Tokenized products regularly face the challenge of integrating external data into their smart contracts. Whether it’s for foreign exchange conversions, collateral pricing, interest rate fixings, or emerging use cases like repo valuations. In many early institutional implementations, the default approach has been for the operator to inject these values as static parameters through transaction inputs. While a part of the off-chain data sourcing may be automated, the on-chain representation remains static. The smart contract receives pre-computed values with no provenance, dynamic access to underlying data feeds, or capability to update these values autonomously. This happens during lifecycle transactions (such as rebalancing or coupon payments) or operational transactions (like subscriptions, redemptions, and settlements). While functional, this static parameter model generates significant operational risks and uncontrolled IP exposure, while compromising auditability, and creating regulatory vulnerabilities for institutional applications.

When operations teams use backend systems to push valuations on-chain through static parameters, whether for daily NAV updates, portfolio pricing, or repo transactions, the process creates operational risk points at every stage. In a repo transaction a single incorrect parameter can cascade through the entire lifecycle. If the backend system pulls the wrong security price, applies an incorrect interest rate, or experiences a data feed interruption, the smart contract executes with flawed inputs. For repos, this means miscalculated repayment amounts, incorrect collateral valuations, and potentially inappropriate margin calls. Similarly, a bad NAV update can trigger miscomputed fund values and requires painful reversals, or compensating trades that are difficult to execute cleanly once entitlements have changed hands across multiple counterparties.

It also compromises auditability because the contract state contains the value but not the full story of how it was produced. Take a stablecoin stress test such as the USDe depeg on October 10, 2025, if your pricing data references only one source while the market trades meaningfully differently elsewhere, you can end up allowing redemptions on terms that don’t reflect real market conditions. Later, when risk, audit, or regulators ask for accountability, relying on a single source or static oracle configuration prevents solid and well-founded justifications. That lack of provenance makes it difficult to reconstruct whether the valuation was consistent and whether any discretionary interventions were justified, documented, and applied consistently across venues.

Finally, static injection creates regulatory vulnerabilities because institutional applications typically need to demonstrate that valuations are based on licensed sources, with controls around conflicts of interest and governance. While traditional off-chain systems can provide demonstrability through documentation and audit trails, leveraging the immutability and auditability properties of blockchain infrastructure makes demonstrability a native by-product of the system itself. This approach significantly reduces compliance overhead, streamlines business workflows, and provides regulators with real-time, tamper-proof transparency into whether the pricing policy was followed, investors were treated fairly, and whether market abuse or selective treatment could have occurred.

Market integrity starts with market robustness

The Canton Network was designed for institutional finance with requirements for confidentiality, compliance, and scalability. However, if it were to use partially static pricing it would undermine these fundamental principles by breaking traceability, eliminating independent verification, and preventing real-time auditing. Beyond these governance and control issues, static pricing also creates two very practical blockers. First, regulated data is typically licensed with usage restrictions that require proper attribution, audit trails, and controls on redistribution, all requirements that static parameter injection cannot satisfy. Second, comprehensive market data is too large and frequently updated to be manually pushed on-chain transaction-by-transaction.

> **TO-DO LIST**:
1/ According to the text on static pricing in tokenized products, which stablecoin event is given as an example of a stress test?
2/ Condense the paragraph that begins "When operations teams use backend systems" from the text on static pricing in tokenized products into a short bulleted list that keeps its main facts.
3/ Continue the text on static pricing in tokenized products from the point where it stops.

> **RECORD EXCERPTS**:
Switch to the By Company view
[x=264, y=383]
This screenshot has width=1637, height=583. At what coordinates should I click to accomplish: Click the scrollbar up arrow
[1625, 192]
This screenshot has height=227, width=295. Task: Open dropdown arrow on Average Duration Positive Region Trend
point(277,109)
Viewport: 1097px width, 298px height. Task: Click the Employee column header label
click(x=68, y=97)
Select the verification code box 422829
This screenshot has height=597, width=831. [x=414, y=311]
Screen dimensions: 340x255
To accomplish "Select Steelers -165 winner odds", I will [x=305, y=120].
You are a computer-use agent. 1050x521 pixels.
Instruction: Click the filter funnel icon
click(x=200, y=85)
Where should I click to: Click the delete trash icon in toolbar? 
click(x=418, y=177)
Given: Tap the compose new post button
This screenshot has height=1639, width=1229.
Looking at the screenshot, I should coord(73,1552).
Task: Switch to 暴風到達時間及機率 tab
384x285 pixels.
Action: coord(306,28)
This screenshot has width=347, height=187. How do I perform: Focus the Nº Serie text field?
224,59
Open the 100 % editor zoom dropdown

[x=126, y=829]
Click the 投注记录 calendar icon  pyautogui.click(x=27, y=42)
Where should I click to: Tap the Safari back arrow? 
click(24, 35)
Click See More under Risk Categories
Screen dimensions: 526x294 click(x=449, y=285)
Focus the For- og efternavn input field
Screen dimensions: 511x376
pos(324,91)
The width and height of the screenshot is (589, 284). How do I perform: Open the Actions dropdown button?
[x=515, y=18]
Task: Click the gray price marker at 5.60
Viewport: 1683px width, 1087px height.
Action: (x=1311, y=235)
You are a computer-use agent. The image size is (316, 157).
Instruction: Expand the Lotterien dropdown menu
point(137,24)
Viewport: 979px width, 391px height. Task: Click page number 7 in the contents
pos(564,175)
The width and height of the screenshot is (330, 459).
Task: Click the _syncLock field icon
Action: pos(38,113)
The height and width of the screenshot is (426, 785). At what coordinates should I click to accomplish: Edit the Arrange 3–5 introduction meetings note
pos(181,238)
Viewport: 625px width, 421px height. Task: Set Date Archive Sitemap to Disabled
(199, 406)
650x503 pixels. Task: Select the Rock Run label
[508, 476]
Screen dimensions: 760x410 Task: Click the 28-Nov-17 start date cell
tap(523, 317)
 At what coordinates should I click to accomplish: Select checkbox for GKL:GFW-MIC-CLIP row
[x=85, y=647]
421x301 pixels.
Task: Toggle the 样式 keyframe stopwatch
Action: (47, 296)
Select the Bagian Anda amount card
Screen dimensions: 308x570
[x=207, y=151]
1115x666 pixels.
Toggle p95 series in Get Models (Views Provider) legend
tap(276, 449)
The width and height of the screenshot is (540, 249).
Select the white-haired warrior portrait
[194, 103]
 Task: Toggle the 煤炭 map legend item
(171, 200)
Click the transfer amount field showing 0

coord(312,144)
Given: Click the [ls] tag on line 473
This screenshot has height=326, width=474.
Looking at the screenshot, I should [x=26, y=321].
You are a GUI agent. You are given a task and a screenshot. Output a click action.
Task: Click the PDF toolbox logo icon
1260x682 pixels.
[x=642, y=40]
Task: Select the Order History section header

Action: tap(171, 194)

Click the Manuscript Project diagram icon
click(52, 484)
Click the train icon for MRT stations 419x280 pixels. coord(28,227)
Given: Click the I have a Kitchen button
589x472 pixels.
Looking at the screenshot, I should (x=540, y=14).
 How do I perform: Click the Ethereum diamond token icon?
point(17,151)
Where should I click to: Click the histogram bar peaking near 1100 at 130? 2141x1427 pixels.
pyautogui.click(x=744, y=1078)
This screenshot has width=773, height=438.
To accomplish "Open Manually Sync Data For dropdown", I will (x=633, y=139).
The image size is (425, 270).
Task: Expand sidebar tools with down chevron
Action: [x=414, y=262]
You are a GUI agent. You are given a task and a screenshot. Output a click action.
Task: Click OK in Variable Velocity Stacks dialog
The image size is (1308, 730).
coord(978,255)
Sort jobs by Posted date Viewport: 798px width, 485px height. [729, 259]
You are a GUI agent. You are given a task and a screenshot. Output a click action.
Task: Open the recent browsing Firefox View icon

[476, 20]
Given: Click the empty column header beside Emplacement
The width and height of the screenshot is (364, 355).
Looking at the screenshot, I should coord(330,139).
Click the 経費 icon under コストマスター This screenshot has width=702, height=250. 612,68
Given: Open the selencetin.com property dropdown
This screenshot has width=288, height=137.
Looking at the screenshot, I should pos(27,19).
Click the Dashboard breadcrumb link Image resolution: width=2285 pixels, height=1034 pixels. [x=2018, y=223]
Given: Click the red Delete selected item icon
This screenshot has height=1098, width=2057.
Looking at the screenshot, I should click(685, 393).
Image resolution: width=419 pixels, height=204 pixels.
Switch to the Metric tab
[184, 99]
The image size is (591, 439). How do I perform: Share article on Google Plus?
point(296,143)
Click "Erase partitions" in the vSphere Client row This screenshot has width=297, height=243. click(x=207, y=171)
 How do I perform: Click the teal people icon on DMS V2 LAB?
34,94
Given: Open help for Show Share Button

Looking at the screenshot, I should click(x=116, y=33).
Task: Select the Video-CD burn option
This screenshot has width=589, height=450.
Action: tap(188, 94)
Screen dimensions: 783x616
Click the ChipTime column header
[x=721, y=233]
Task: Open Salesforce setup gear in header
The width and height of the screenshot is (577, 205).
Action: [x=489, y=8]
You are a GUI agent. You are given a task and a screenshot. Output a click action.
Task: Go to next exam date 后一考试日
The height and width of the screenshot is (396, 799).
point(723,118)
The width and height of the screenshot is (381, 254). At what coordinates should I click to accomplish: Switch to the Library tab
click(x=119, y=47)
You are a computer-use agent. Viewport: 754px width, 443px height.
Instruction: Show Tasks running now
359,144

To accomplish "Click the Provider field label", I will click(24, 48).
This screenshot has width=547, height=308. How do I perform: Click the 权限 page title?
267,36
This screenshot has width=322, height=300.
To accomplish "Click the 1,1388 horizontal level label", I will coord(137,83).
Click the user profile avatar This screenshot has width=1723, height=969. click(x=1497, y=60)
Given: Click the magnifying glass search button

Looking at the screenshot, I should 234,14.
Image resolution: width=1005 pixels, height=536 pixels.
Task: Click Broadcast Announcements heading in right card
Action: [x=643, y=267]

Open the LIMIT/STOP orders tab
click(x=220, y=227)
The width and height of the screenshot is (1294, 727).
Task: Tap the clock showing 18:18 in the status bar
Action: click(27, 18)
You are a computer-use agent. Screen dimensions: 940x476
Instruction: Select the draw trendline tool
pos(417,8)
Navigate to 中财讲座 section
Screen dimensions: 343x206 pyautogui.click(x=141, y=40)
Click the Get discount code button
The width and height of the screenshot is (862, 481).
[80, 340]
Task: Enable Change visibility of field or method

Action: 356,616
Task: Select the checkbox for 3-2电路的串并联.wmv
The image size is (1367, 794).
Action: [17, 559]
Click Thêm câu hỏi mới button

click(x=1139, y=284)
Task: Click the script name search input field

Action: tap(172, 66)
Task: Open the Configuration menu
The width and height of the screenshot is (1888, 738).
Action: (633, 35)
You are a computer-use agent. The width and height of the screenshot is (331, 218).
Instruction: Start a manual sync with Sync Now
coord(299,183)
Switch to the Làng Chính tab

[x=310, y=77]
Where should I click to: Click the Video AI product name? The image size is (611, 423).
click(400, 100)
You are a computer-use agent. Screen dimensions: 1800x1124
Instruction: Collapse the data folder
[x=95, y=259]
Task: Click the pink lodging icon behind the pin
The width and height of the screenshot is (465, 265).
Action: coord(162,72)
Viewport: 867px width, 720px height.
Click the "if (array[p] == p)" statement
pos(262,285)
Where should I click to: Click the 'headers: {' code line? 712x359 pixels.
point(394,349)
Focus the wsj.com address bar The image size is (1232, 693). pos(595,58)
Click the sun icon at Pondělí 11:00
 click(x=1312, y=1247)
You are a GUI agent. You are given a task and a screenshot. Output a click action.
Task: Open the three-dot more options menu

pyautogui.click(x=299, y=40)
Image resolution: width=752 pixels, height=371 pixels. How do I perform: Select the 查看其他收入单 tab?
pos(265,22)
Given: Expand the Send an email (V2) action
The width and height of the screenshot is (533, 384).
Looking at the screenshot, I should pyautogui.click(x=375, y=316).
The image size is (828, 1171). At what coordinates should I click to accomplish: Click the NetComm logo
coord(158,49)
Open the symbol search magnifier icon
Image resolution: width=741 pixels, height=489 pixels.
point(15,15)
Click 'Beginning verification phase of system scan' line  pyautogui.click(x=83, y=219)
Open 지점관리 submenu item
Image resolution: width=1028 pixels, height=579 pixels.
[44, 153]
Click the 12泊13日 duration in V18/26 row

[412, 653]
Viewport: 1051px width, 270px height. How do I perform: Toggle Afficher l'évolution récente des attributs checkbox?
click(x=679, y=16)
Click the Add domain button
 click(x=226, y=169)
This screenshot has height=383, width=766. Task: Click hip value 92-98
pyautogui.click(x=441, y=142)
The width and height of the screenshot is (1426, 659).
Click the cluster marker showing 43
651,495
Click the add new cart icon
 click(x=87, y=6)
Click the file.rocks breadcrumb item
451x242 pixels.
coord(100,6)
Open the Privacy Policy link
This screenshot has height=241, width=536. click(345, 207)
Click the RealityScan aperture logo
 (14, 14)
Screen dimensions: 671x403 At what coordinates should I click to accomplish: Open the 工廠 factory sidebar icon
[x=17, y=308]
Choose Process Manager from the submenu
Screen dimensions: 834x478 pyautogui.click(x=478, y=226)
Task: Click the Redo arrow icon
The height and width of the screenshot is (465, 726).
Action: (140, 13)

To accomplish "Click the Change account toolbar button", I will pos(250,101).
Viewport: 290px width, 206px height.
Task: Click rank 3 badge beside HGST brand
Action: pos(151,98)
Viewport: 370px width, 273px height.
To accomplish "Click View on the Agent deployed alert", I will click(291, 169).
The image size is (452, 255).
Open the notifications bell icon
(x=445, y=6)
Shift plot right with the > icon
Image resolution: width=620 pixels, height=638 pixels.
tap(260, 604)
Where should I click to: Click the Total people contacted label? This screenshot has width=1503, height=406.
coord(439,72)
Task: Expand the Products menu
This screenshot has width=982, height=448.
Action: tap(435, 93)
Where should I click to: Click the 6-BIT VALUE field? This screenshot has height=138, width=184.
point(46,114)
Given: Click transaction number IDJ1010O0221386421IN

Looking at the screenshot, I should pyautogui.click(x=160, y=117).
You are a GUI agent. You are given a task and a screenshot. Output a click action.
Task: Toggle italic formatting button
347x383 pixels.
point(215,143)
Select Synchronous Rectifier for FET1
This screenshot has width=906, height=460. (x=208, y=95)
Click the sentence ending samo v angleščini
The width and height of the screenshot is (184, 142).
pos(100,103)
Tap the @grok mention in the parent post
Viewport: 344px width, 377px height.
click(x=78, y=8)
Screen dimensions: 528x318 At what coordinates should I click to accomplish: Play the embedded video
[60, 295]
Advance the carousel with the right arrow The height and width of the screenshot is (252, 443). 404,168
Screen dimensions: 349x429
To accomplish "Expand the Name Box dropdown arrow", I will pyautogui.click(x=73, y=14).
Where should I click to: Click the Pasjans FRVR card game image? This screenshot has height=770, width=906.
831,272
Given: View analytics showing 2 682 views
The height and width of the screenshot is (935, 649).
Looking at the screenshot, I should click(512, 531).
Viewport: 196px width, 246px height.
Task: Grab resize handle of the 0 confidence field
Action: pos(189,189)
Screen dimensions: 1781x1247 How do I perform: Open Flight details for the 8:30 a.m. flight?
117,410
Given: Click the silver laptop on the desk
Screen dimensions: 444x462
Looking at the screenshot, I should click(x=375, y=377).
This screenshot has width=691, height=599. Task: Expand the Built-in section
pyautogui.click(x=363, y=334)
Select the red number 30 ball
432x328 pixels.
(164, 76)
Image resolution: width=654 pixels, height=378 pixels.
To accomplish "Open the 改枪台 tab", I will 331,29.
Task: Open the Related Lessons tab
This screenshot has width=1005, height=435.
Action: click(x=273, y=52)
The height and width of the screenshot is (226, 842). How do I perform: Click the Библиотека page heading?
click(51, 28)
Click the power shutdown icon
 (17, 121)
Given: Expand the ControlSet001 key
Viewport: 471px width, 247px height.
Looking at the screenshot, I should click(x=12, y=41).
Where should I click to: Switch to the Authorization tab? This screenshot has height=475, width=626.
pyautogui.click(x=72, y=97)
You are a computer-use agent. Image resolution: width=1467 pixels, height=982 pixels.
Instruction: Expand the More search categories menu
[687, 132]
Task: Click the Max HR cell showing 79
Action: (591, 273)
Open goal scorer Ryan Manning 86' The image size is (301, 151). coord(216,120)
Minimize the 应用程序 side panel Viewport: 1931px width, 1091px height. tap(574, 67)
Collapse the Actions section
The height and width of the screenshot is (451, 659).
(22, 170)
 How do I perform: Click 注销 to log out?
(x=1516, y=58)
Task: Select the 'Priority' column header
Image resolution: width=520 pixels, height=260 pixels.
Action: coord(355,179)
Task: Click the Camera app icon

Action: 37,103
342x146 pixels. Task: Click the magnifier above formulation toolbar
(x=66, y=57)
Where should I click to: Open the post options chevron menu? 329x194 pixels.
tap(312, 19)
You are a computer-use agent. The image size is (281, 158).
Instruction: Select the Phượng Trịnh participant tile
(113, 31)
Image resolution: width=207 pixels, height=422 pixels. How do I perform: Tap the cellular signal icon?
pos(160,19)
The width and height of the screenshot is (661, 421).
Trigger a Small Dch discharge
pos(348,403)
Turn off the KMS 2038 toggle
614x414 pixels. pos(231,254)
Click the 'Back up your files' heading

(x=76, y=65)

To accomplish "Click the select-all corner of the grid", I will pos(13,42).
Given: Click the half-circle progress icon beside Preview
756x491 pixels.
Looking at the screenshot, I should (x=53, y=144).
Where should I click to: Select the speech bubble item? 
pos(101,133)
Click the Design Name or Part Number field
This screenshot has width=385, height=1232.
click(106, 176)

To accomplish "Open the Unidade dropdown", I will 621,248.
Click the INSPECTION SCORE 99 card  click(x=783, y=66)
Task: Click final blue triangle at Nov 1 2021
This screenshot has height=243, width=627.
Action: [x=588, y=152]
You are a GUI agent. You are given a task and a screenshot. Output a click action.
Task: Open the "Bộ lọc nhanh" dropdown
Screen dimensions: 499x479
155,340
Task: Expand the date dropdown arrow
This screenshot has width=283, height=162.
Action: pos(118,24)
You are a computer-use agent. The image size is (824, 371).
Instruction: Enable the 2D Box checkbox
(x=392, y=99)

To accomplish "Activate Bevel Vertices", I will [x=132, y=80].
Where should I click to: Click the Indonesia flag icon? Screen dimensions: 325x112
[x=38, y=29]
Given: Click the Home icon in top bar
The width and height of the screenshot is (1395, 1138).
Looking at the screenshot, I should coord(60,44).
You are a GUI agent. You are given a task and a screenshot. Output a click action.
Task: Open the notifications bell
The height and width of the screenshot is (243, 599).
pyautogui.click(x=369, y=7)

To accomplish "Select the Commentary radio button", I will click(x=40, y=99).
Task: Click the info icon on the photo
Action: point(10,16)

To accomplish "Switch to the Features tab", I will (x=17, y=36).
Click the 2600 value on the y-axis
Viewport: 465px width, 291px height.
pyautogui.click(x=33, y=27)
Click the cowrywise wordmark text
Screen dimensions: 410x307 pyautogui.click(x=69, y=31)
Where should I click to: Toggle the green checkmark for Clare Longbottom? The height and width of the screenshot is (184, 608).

> **ANSWERS TO THE PROBLEMS**:
1/ The USDe depeg on October 10, 2025.

2/
- Pushing valuations on-chain from backend systems through static parameters (daily NAV updates, portfolio pricing, repo transactions) creates operational risk at every stage.
- In a repo, one incorrect parameter can cascade through the whole lifecycle.
- A wrong security price, an incorrect interest rate or a data feed interruption means the smart contract executes with flawed inputs.
- For repos, the results include miscalculated repayment amounts, incorrect collateral valuations and possibly inappropriate margin calls.
- A bad NAV update can produce miscomputed fund values. It then requires painful reversals or compensating trades, which are hard to execute cleanly once entitlements have moved across multiple counterparties.

3/
Therefore, using unregulated, and sometimes static data in smart contracts, even for simple daily updates, creates technical and regulatory vulnerabilities. Without source traceability, no regulator can independently verify the data used to calculate metrics, resulting in a loss of the ability to prove that prices come from a licensed and compliant provider.

the role of oracles

Oracles serve as the established infrastructure connecting off-ledger information to on-chain execution. They are by definition the mechanism that brings external data into smart contracts with clear provenance, validation processes, and ideally an audit trail. Where centralized data injection inserts a value with no independent proof and no way to monitor or challenge it over time, an oracle can provide an auditable bridge between real-world market conditions and on-chain execution. The critical differentiator is whether the oracle operates as a black box with aggregated, anonymized data sources, or distributes identified data sources with transparent provenance and compliant IP distribution that benefits both the data provider and the consumer. 

Oracle robustness is not a nice-to-have for institutional-grade market infrastructure but a prerequisite for basic market integrity. Recent real-world incidents have shown that when price oracles fail, the issues rarely remains localized and risk is mispriced across protocols, with positions liquidated (or not liquidated) on the wrong basis, and losses propagating in ways that look and feel like traditional systemic events. In many DeFi settings, the oracle effectively acts as the market’s reference truth, yet the path from raw market data to an on-chain price can be opaque, hard to audit in real time, and difficult to challenge ex post. That is precisely why institutions and regulators increasingly demand auditable data rails with named counterparties.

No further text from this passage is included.